NO 176579, JUNE 28, 2011


▪ In (1928): The Philippine legislature enacted Legislative Act No. 3436 which granted PLDT franchise and the right to engage in
telecommunication business alright? (grabe buhay na pala PLDT noon? pano sila nagcocommunicate? dalawang lata na may tale? oh well I
guess it’s understandable, the brilliant dude Alex Graham Bell invented the telephone in around 1876? The invention must have probably
evolved when it reached Philippine soil, although I just wonder if our predecessors were able to utilize the earliest model, the one that you
stuck this thing in your ear and the other one in your mouth and say 'greetings!'
▪ Alright, in (1969): GTE (General Telephone Electronics), (the one that merged with Bell Atlantic. GTE is the parent company that spearheaded
subsidiaries like Verizon and the Canadian company Telus? Yeah like the BPO outsourcing company, you know that building you see across
the Araneta Coliseum?) GTE is an American firm and during that time was one of the major PLDT stockholders. So, what happened was it
sold the 26% of its Outstanding Common Shares to PTIC. Outstanding Common Shares, meaning were talking about the whole shares of
stocks of PLDT okay?. (Parang kase the whole PLDT shares wasn't owned individually but severally like most of the stocks, right? Like a
conglomerate.) And the 26% OComS which was owned by the Americans was sold to a Filipino company which is PTIC, (Philippine
Telecommunications Investment Corporation, which I think was majorly owned by the Cojuancos.)

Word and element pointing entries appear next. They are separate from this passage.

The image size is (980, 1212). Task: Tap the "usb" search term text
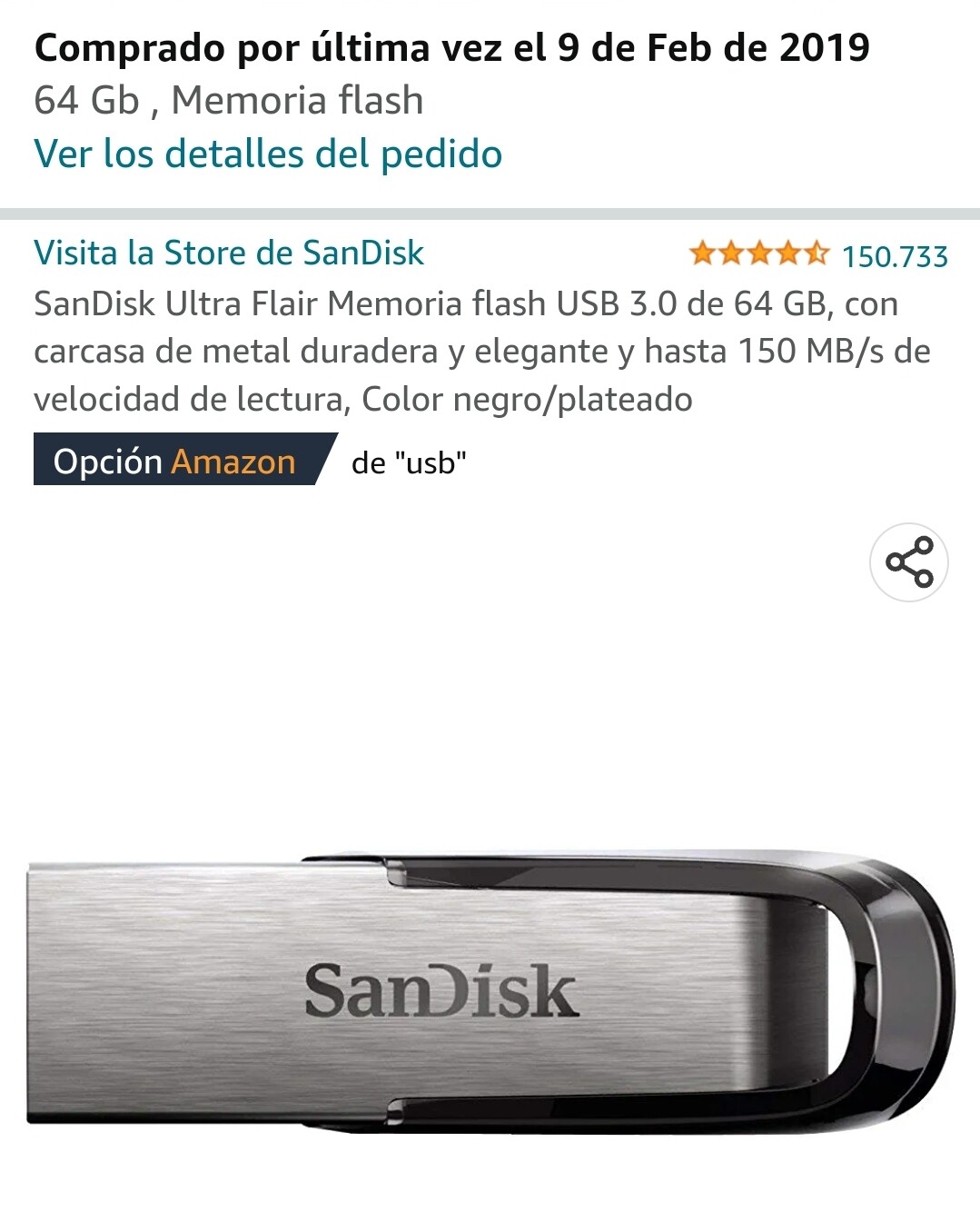pyautogui.click(x=431, y=462)
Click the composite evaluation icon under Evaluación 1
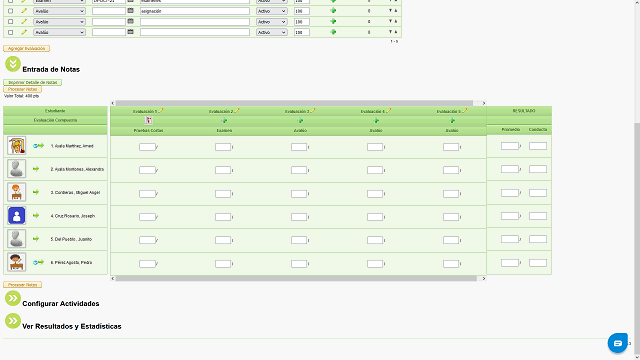Viewport: 640px width, 360px height. (x=148, y=120)
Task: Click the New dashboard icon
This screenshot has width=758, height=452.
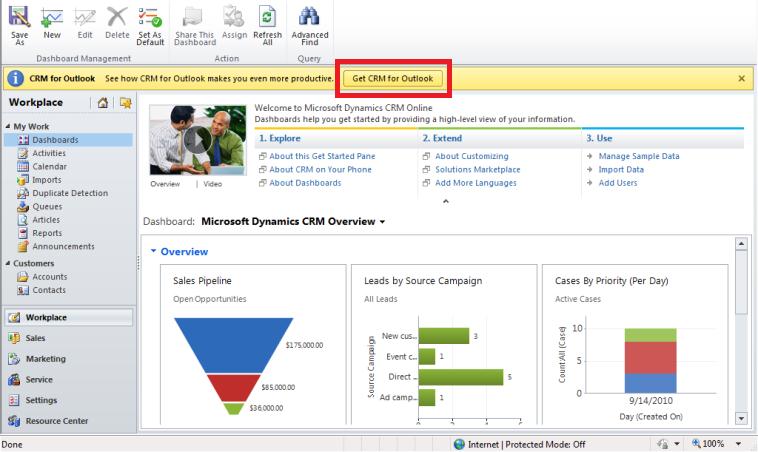Action: pyautogui.click(x=52, y=17)
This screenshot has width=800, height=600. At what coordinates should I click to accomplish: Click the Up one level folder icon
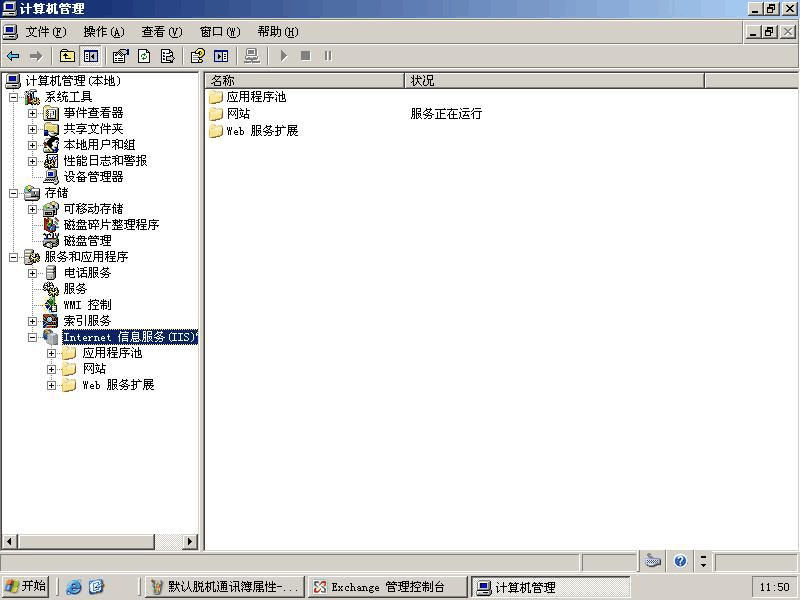click(67, 56)
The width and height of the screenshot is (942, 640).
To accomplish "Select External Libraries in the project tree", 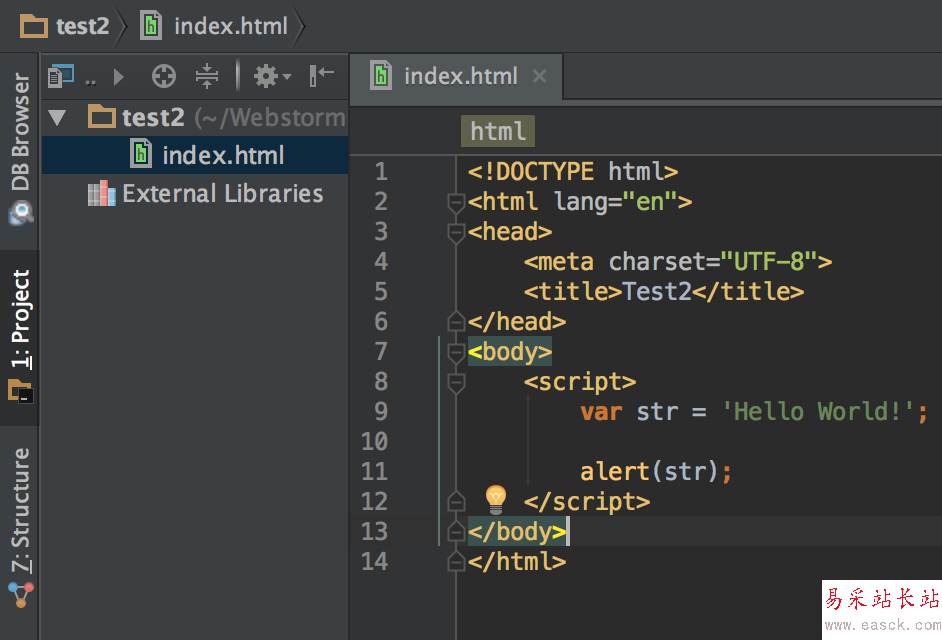I will [222, 194].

▪ Now in (1977): PHI (Prime Holdings Inc. ) was incorporated which I think was surreptitiously created since it subsequently became
owner of 111 thousand shares of PTIC by virtue of a Deed of Assignment executed by PTIC then stockholder Ramon Cojuanco. (I think this
was during the time of Marcos when a lot of clandestine transfer of ownership were being affected, but of course the anti-Marcoses saw all
that).
▪ In (1986): after the EDSA Revolution. The PCGG was created and it sequestered these 111 thousand shares which was later declared by
court as government owned. The 111 thousand shares by the way comprises 46% of the Outstanding Capital Stock of PTIC. OCapS meaning
like were talking about Total Capital Shares of Stocks meaning may be owned within the individual shares of companies that comprised the
PLDT stockholder companies. Gets? Now here comes the foreign company that started the issue entering the picture.
▪ In (1999): First Pacific a Hong Kong based investment management and holding company acquired the remaining 54% Outstanding Capital
Stocks of PTIC... so were talking about OCapS here alright? as opposed to OComS. This acquisition simply means a foreign company had
just bought himself in and became a player as one of the stockholders of PLDT through PTIC stocks. Crystal?

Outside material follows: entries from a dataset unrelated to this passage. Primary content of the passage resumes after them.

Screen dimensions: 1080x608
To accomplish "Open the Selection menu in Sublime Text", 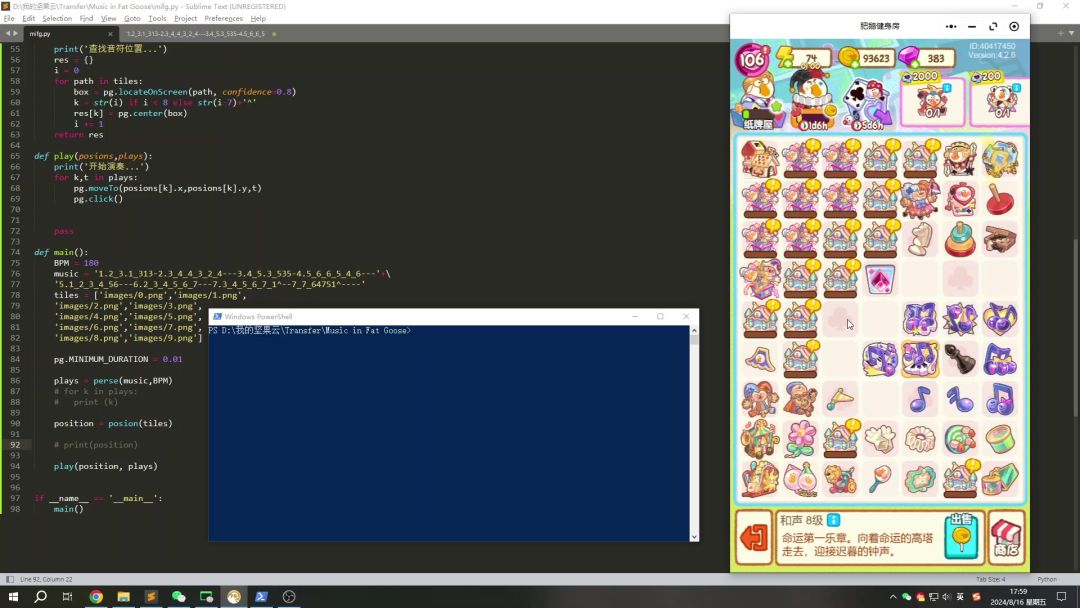I will (x=57, y=18).
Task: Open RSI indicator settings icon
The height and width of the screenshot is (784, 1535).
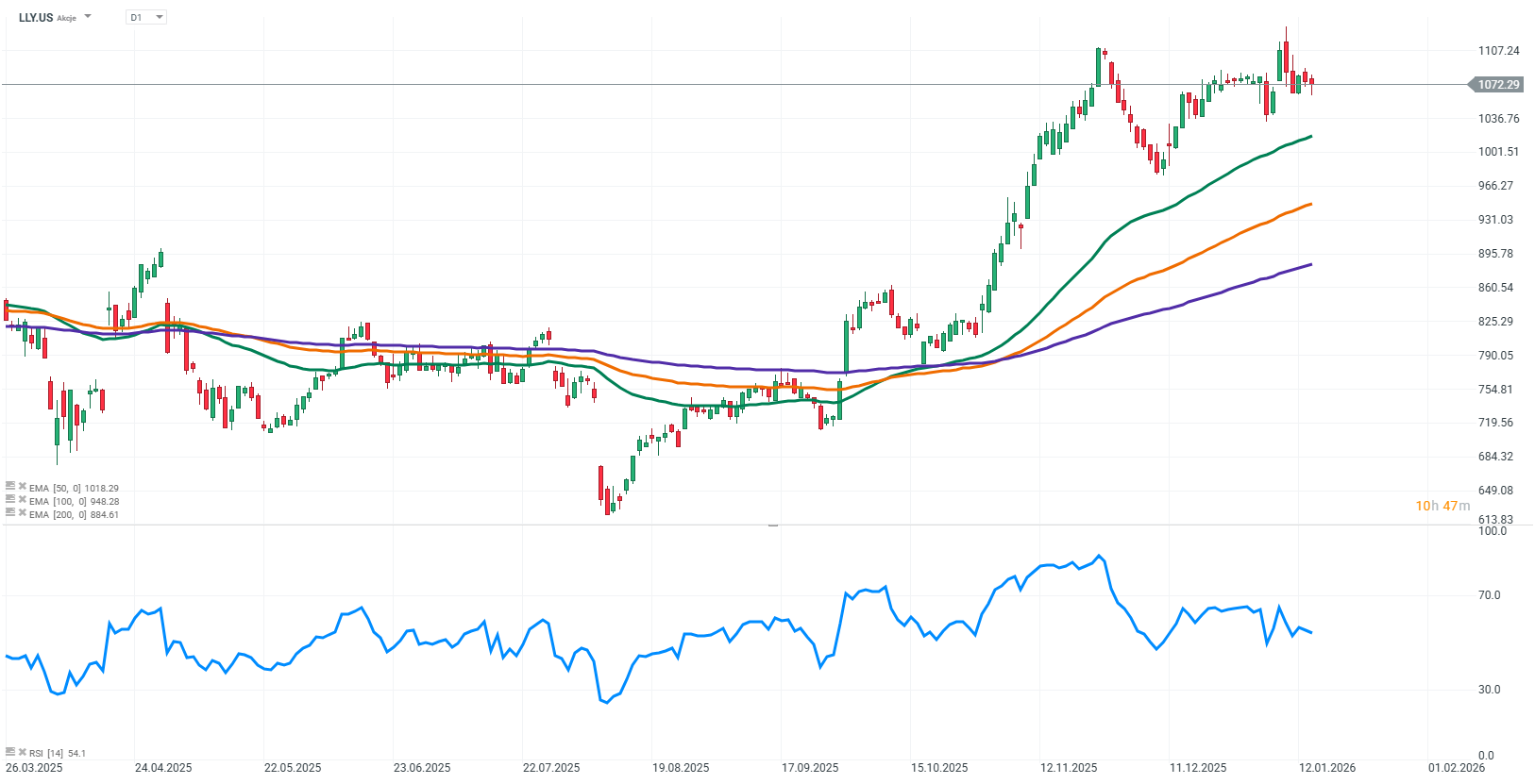Action: click(10, 752)
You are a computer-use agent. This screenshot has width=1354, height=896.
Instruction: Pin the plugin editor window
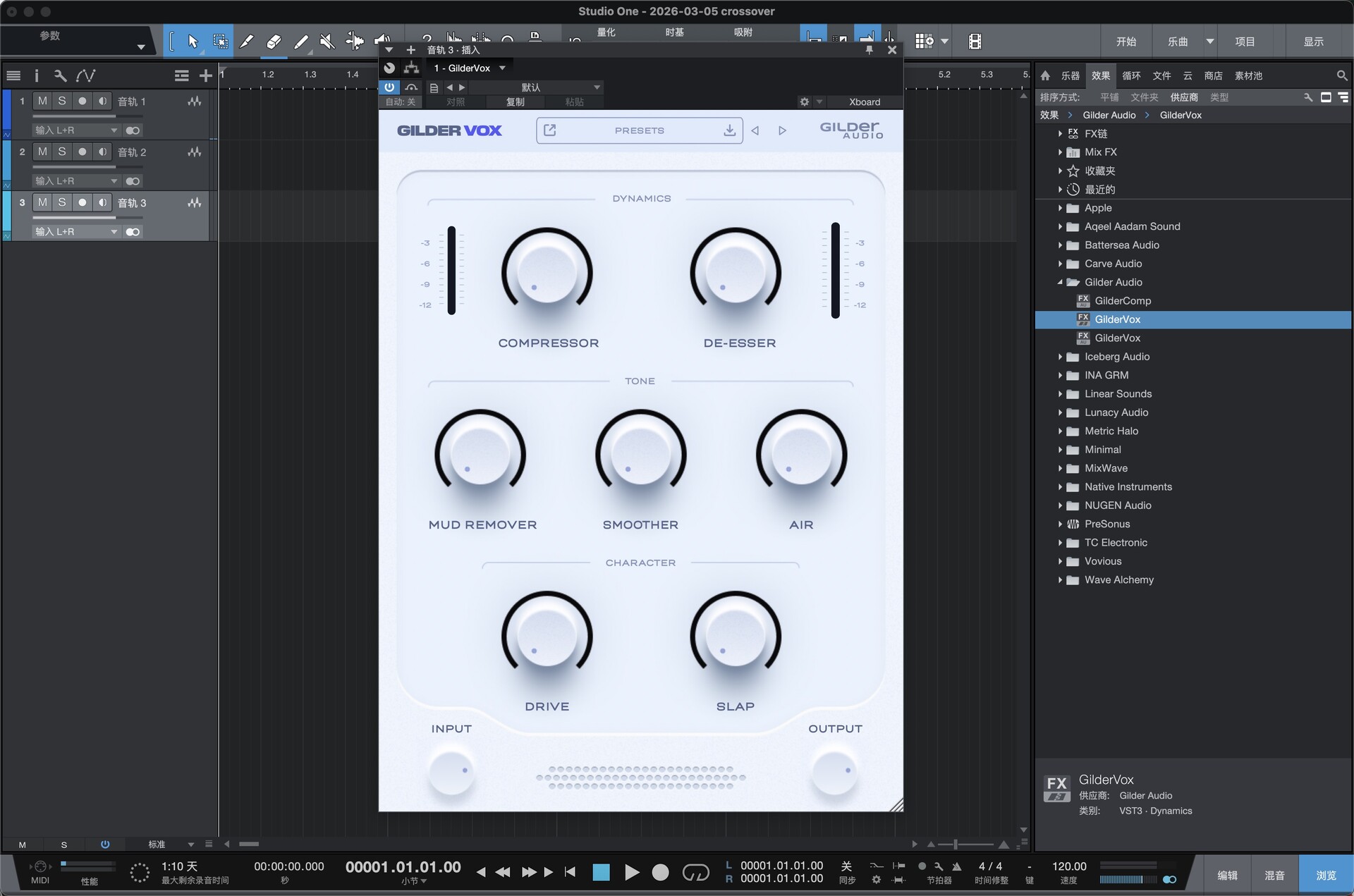[x=870, y=50]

▪ Now (2006): We now all know that 46% of OCapS of PTIC is now government owned right? PCGG sequestered the assets remember? Now,
the government wanted to dispose these shares in order to privatize it, so through the IPC (Inter-Agency Privatization Council) it announced a
public bidding where thereafter only 2 bidders submitted a bid. Parallax Ventures and PAN ASIA. Parallax won with a bid of P25 Billion.
▪ Now watch out here comes that foreign company First Pacific once again. As a PLDT stockholder and one of the stock players, it entered the
picture once again eyeing that remaining 46% PTIC shares... in other words foreign owned First Pacific wanted to own PTIC by 100% alright?
So, what it did was it announced that it will exercise its Right of First Refusal as a PTIC stockholder (it has a right because it owned the 54%
PTIC shares of stocks remember?) and it offered to buy the remaining 46% by matching the bid price of Parallax.
▪ But in (2007): First Pacific failed to do so and therefore not complying with the deadline. So it was opted out by the government seller. But
since the company was insistent First Pacific thru its subsidiary company MPAH entered into a conditional sale with the government and
purchased the 46% for P25 Billion which resulted to an increase of First Pacific's stock ownership, rendering PTIC as wholly foreign
owned. (Kaya pag magtatayo ka ng kompanya, magtayo ka ng subsidiary di ba? or affiliates through acquired assets. to do the dirty work
▪ Now this is primarily the reason for this petition. PLDT stock holder Wilson Gamboa saw all that and he now questions the sale between the
government and MPAH (First Pacific) alleging that the sale resulted to an Indirect Sale which violated the 40% foreign capital ownership
limitation of Sec. 11 of Art. 12 of the 1987 Constitutional provision.
▪ Finance Secretary Margarito Teves who was the prime respondent in this case together with the then PCGG Commissioner Abcede defended
the sale and alleged that First Pacific's intended acquisition of government's 111 thousand PTIC shares resulting in 100% ownership of PTIC
WILL NOT VIOLATE the 40% constitutional limit on foreign ownership of public utility since PTIC holds only 13% of the total OUTSTANDING
COMMON SHARES of PLDT. (OComS remember?)
ISSUE:
▪ Whether the term CAPITAL in Sec. 11 Art. 12 of Consti refer to the total common shares only, or to the total outstanding capital stocks of
PLDT.
RULING:
▪ The petition is PARTLY MERITORIOUS.
▪ The Court said that it is not a trier of facts. That factual questions raised by petitioner are generally beyond the court jurisdiction. So, adhering
this well settled principle. the court said it will confine its resolution solely on the threshold of purely legal matter on the interpretation of the
term 'CAPITAL'. So it was a question of law after all. (After all the hoopla and bombardization of facts Lol.)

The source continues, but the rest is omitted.